What the task requires →
Only the lines from the one containing "Click the bottom-right Messari logo mark" through the last line of the data below belong in your answer, copied exactly and without pictures.

Dataset content →
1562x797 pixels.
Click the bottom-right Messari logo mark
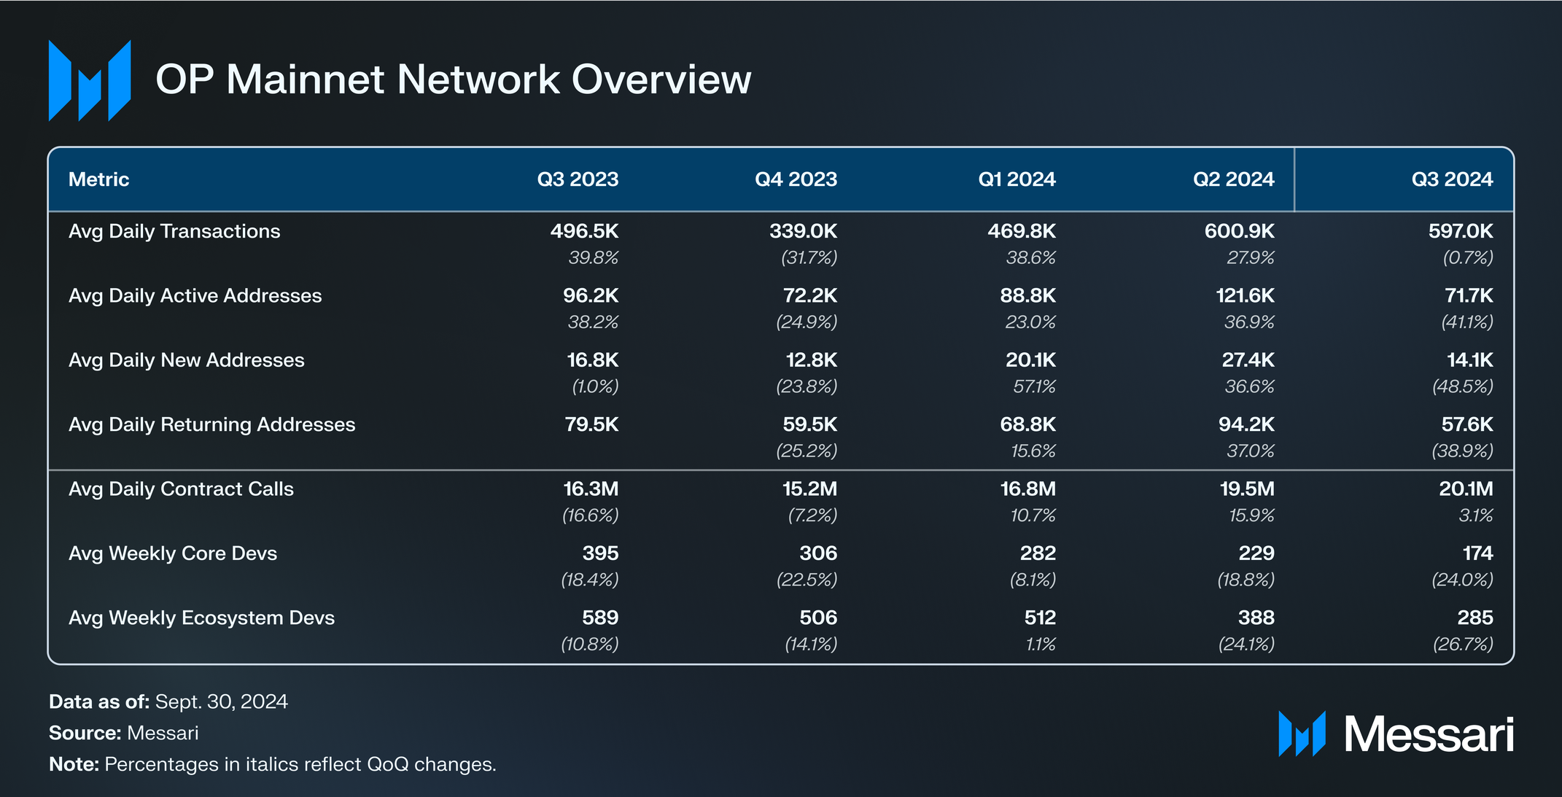coord(1302,734)
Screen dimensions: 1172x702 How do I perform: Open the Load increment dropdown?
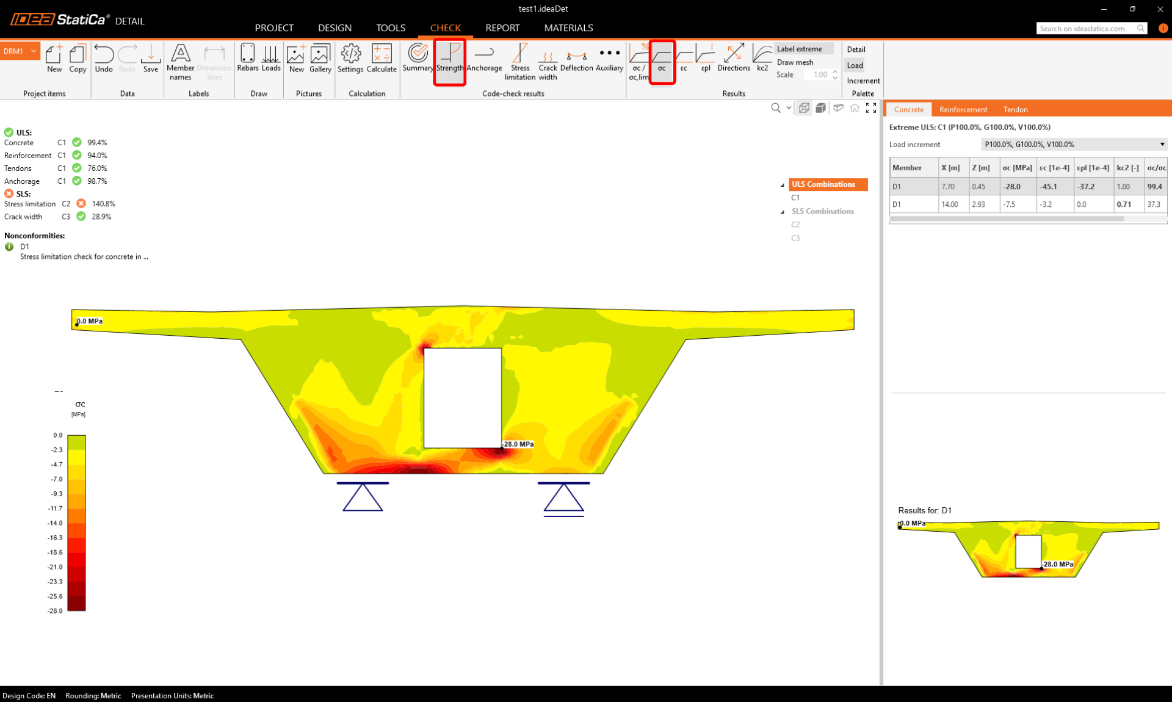point(1074,145)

Written answer →
Click the bottom-right Messari logo mark
coord(1302,734)
Screen dimensions: 1172x702 How do I perform: Open the Load increment dropdown?
point(1074,145)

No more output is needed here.